Please output the records below word for word and omit the pictures.

===============

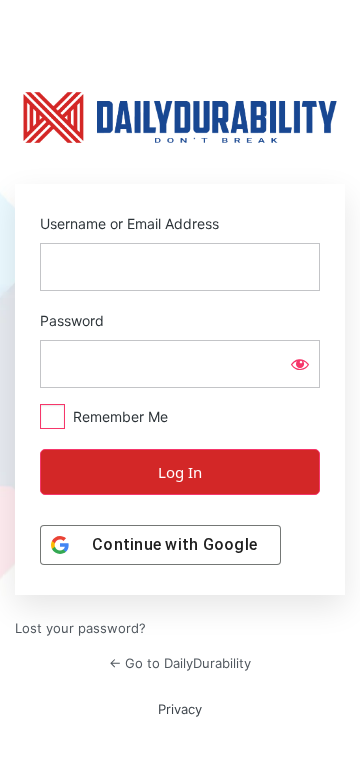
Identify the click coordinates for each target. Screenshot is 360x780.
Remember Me (120, 416)
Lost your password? (80, 628)
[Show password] (300, 364)
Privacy (180, 709)
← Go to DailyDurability (180, 663)
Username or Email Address (129, 223)
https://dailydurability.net (180, 118)
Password (72, 320)
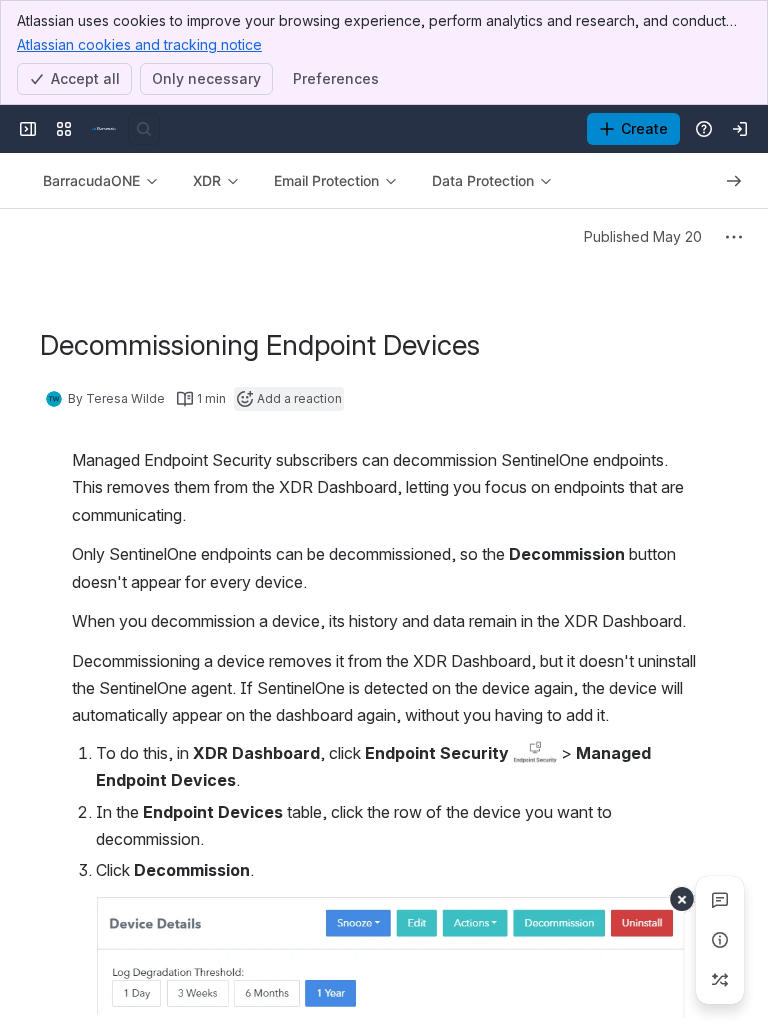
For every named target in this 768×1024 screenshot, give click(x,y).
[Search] (144, 129)
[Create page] (720, 980)
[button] (535, 752)
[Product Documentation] (104, 129)
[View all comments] (720, 900)
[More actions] (734, 237)
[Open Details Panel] (720, 940)
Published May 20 (643, 236)
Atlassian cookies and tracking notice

===============

→ REPLY
Identify the click coordinates for each target. Screenshot is 360x780.
Remember Me (120, 416)
Lost your password? (80, 628)
[Show password] (300, 364)
Privacy (180, 709)
← Go to DailyDurability (180, 663)
Username or Email Address (129, 223)
https://dailydurability.net (180, 118)
Password (72, 320)
For every named target in this 768×1024 screenshot, give click(x,y).
[Search] (144, 129)
[Create page] (720, 980)
[button] (535, 752)
[Product Documentation] (104, 129)
[View all comments] (720, 900)
[More actions] (734, 237)
[Open Details Panel] (720, 940)
Published May 20 (643, 236)
Atlassian cookies and tracking notice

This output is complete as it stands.